| Objectif |
Poursuivez le texte sur l'ouragan Irma et le souvenir du cyclone Hugo en reprenant juste après sa dernière phrase.

| Extrait du texte |
════════
Ouragan Irma : « Tout le monde a oublié Hugo, le terrible cyclone de 1989 dont les rafales ont dépassé les 280 km en Guadeloupe »

« L'île de Saint-Barthélemy se reconstruira plus vite que celle de Saint-Martin » : de notre envoyé spécial Thierry Lacourly 


Destruction et désolation (photo Raymond Joyeux)
Originaire de Jonzac, Thierry Lacourly vit en Guadeloupe depuis plusieurs décennies. Comme de nombreux compatriotes, il a craint l’arrivée d’Irma qui a détruit une grande partie des îles de Saint-Martin et Saint-Barthélemy. « Tous les ans, de juin à octobre, nous sommes en période cyclonique. Ces phénomènes sont habituels, mais Irma a été d’une grande intensité » déclare-t-il. Présent quand Hugo s’est abattu sur la Guadeloupe en 1989, il se souvient des dégâts provoqués par ce cyclone, l’un des plus violents (avant Irma) qu'aient connu les Antilles depuis que des observations scientifiques sont réalisées. L'ouragan, de catégorie 5 sur l’échelle de Saffir-Simpson, a tué plus de 100 personnes et fait 56000 sans abris dans les îles de Guadeloupe, Montserrat, Porto Rico, Sainte-Croix (Îles Vierges américaines) et dans les États américains de la Caroline du Sud et la Caroline du Nord. Les pointes de vent avaient atteint les 300 km/h.
════════
| Partie des données |
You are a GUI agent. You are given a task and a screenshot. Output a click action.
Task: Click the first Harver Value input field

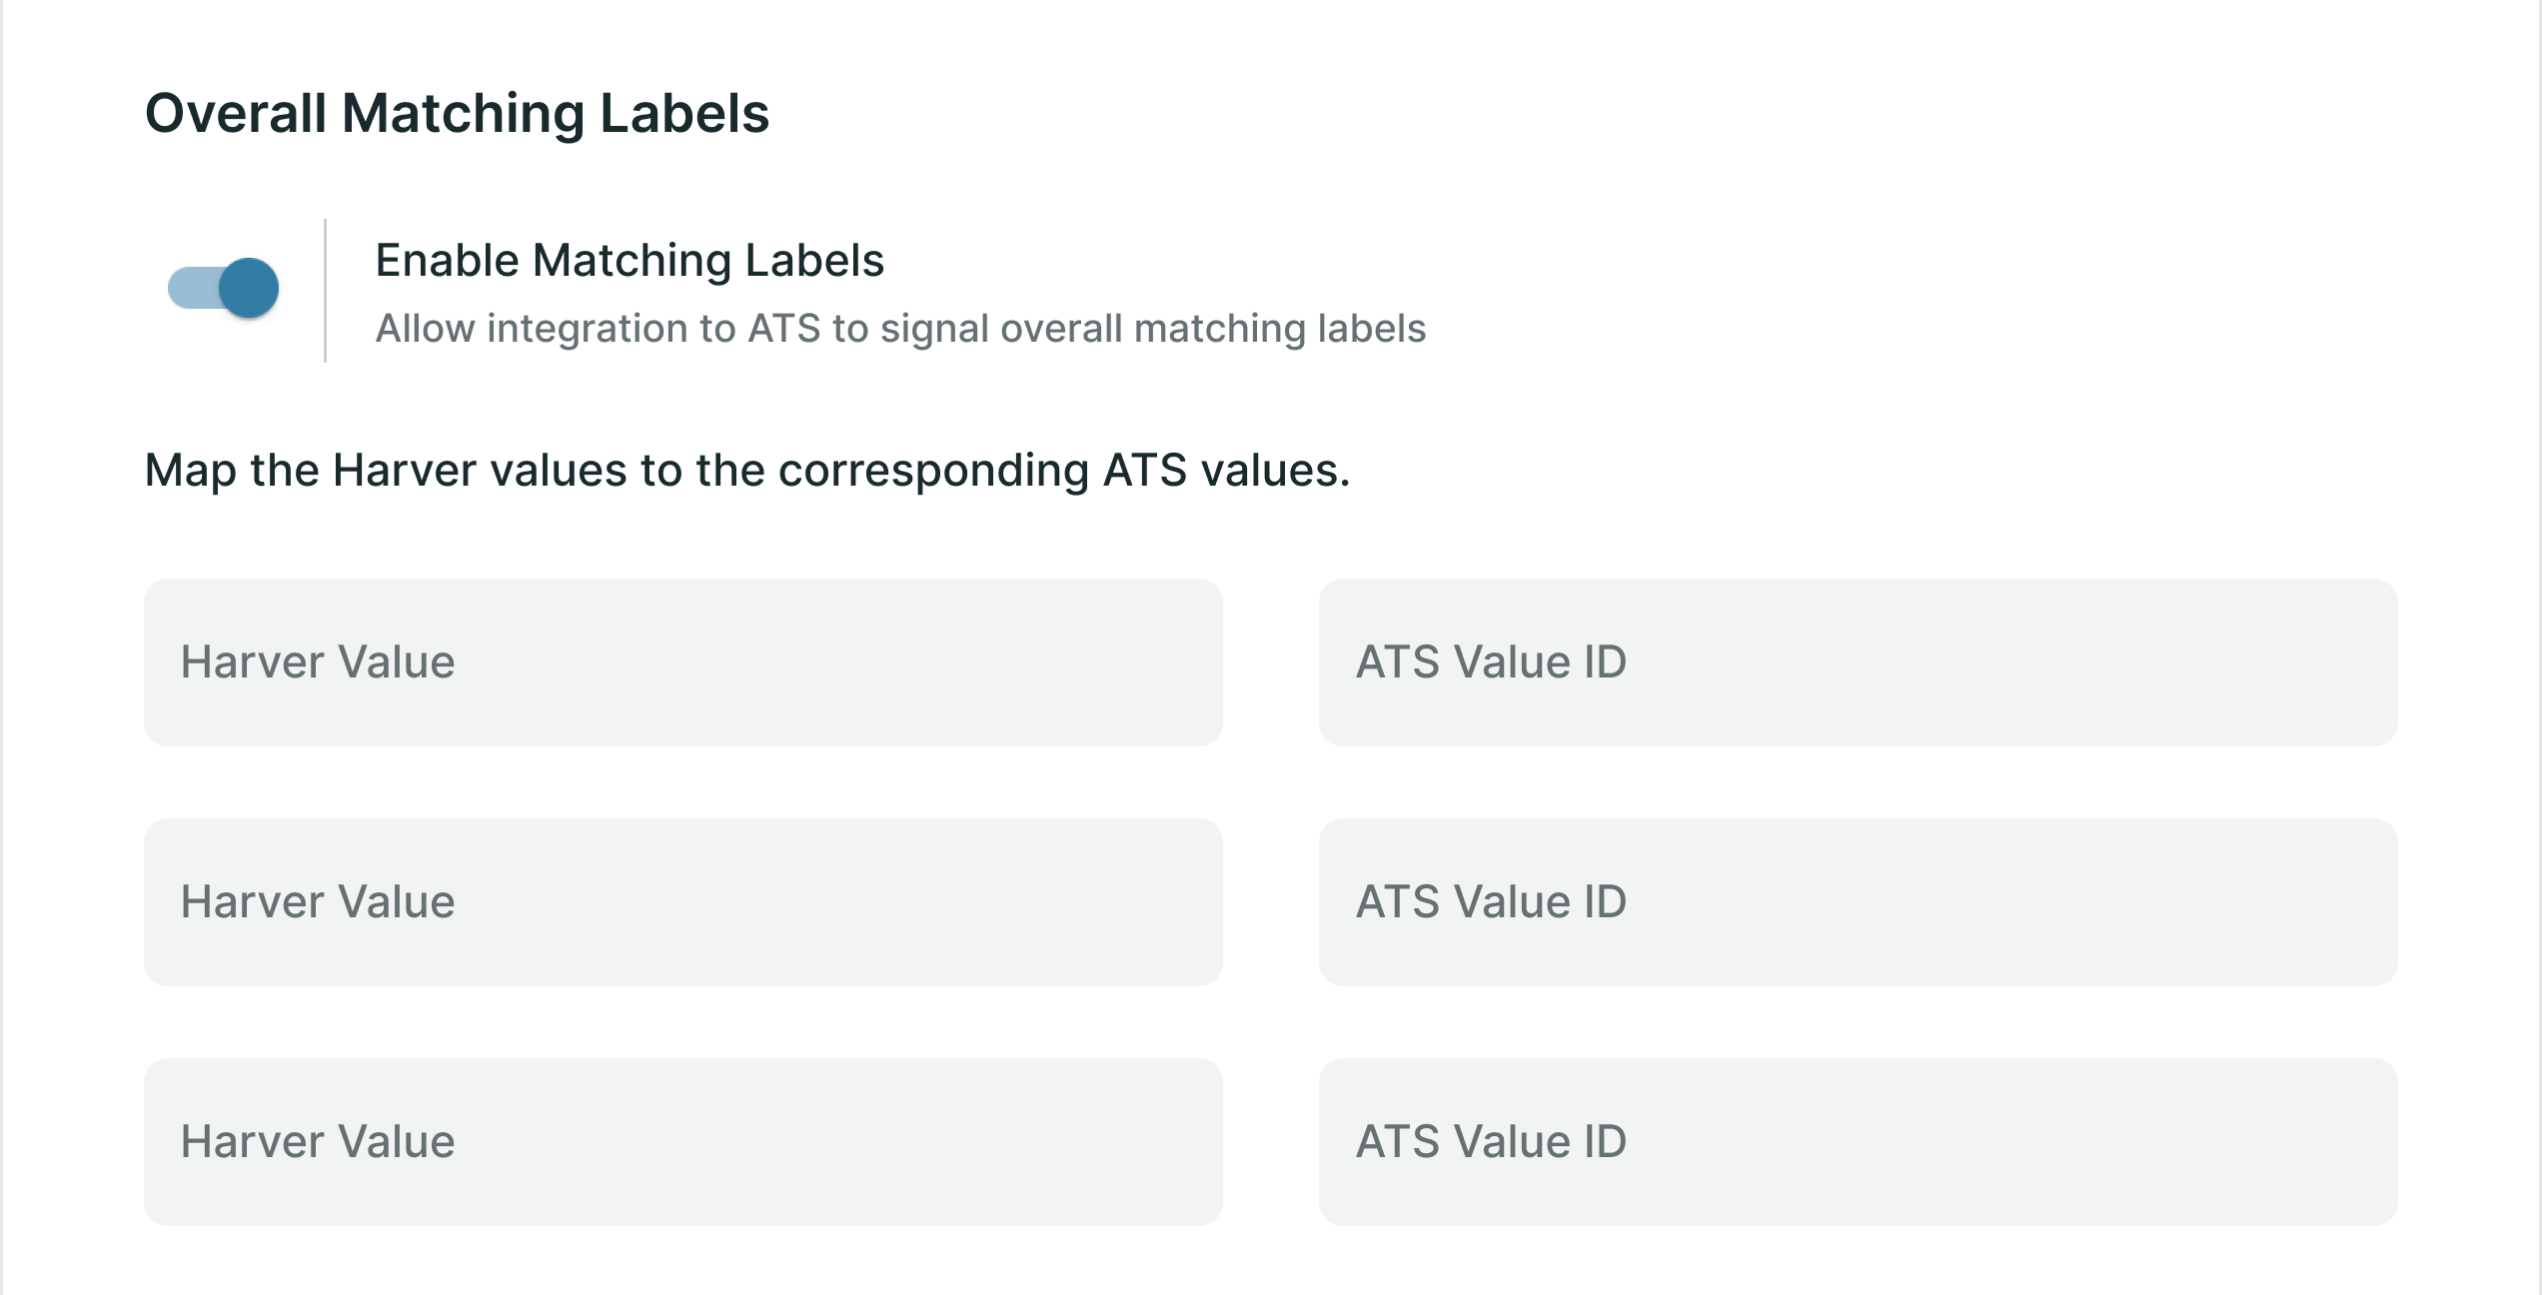coord(682,662)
════════
| Résultat de l'exercice |
Thierry Lacourly répond à nos questions :

•  Finalement, la Guadeloupe a été épargnée par Irma. Vous devez respirer…

 Thierry Lacourly : En effet, la Guadeloupe a été épargnée. Nous avons eu de la houle, des pointes de vent et de la pluie, mais rien qui ne soit catastrophique. Par principe de précaution, les écoles ont été fermées ainsi que les commerces et les entreprises. Les habitants, dans le Nord de Grande-Terre, ont été privés d’électricité. Les autorités avaient pris les devants en ce qui concerne la Guadeloupe continentale.

•  C’est à partir de la Guadeloupe que s’organisent actuellement les secours ? 

J’habite Basse-Terre et j’ai vu ce matin un convoi de particuliers partir par voie maritime vers Saint-Martin pour apporter des vivres. Les élans de générosité sont nombreux et importants.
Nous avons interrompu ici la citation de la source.